Tendremos así la dicha de heredar el mundo venidero. Sin lugar a dudas que la receta de la vida es alcanzar el amor a Di-s.
¿Por qué a veces resulta difícil cumplir algún
precepto? La respuesta es sencilla: no existe esa unión con Hashem
a la que nos referimos. Si entendiéramos que los preceptos no
son problemas, sino que son el elixir de la vida, nuestra visión
sería distinta. Una persona puede olvidar -por ejemplo- decir
una de las Tefilot del día. Sin embargo, es imposible que se olvide
de comer. ¿Por qué? Sencillamente, porque quiere comer y así
lo siente. Si el sentimiento hacia Hashem fuera similar, tampoco se
olvidaría de decir esa Tefilá. Si entendiéramos que
el mayor deleite es poder amar a Di-s, no sentiríamos dificultades
al cumplir algún precepto. Si Hashem nos ordenó que
debemos amarlo, debemos estar llenos de felicidad de poder hacerlo.

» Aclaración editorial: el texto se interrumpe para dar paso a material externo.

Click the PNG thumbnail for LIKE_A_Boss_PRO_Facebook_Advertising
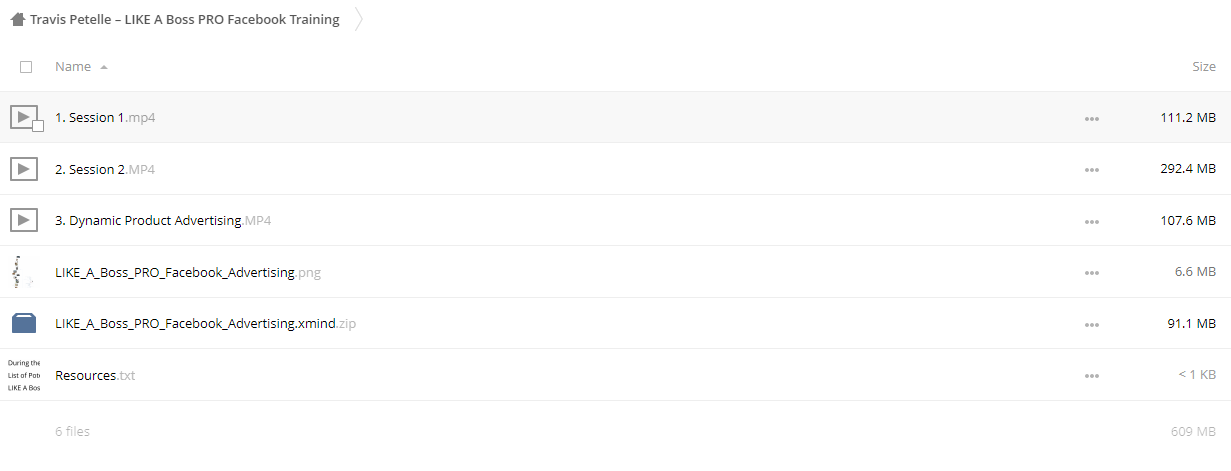1231x471 pixels. tap(24, 272)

Quizás la prueba verdadera será en los momentos de angustia
o penuria; ahí se comprobará si el amor a Hashem que la
persona pregonaba era sincero o no. Pero también en los actos
diarios y en la vida cotidiana, la vida cambiará si partimos de
esta premisa. No
será difícil vestir en forma recatada como Hashem ordenó.
A
nadie se le ocurrirá participar de reuniones con quienes se alejan
del camino de Hashem. ¿Acaso una persona que ama a Hashem podrá
ingerir algún alimento que no sea estrictamente Kasher? Quien está
unido a Hashem ¿ podrá dejar de bendecirlo antes de probar un
alimento? Quien siente el amor verdadero a Hashem quiere engrandecer
Su nombre con actitudes acordes a Su voluntad, cumpliendo las Mizvot con
alegría y devoción. Concluyamos con lo que comenta el Jafez Jaim sobre lo que decimos en la
Tefilá: "Y une nuestro corazón para amarte y temer Tu
nombre y que no nos avergoncemos eternamente". El Rab deduce que
pedimos en la Tefilá -al margen de nuestra fe en El y del
cumplimiento de las Mizvot- que en nuestro corazón sólo
se encuentre el amor hacia El, ya que si también nuestro deseo
apunta hacia las vanidades del mundo, la vergüenza en el mundo de la
verdad será eterna. El Jafez Jaim lo compara con una persona
rica que antes de hacer un viaje por mucho tiempo encomendó a uno
de sus sirvientes: "cuida toda mi riqueza como corresponde. Por sobre
todo quiero que cuides esta habitación porque en ella se encuentra
lo más preciado que poseo". El sirviente cumplió su
función, pero un día decidió investigar qué
había en esa habitación realmente. Al ingresar, encontró
cajas cerradas que contenían oro y piedras preciosas de un valor
incalculable y entendió la preocupación de su amo. Sin
embargo, esas joyas estaban llenas de barro y polvo y era difícil
distinguir el valor que tenían. El sirviente pensó: "¡Qué
contradictorio que es mi amo. A mí me exige cuidar su tesoro y
él propiamente deja que se llene de polvo y barro!" El Jafez
Jaim comenta que si bien la persona será juzgada en el juicio
celestial por las actitudes de su vida, por sobre todo se analizará
cuál fue el sentimiento de su corazón. Dichosos serán
aquellos que en la vida amaron en forma sincera a Hashem. Es el tesoro más
limpio y puro que pueda existir. Pero lamentablemente a veces el tribunal
Celestial encontrará polvo, barro y otros elementos incompatibles
con el amor a Hashem. ¡La vergüenza cubrirá a la persona en
ese instante! Por eso le pedimos: "¡Señor del mundo! haz
que nuestro corazón posea sólo amor hacia Ti sin ningún
otro tipo de mezcla de las vanidades del mundo!". Que todas
nuestras actitudes sean Leshem Shamaim y que tengamos el mérito de
estar entre los que aman a Di-s. Amén.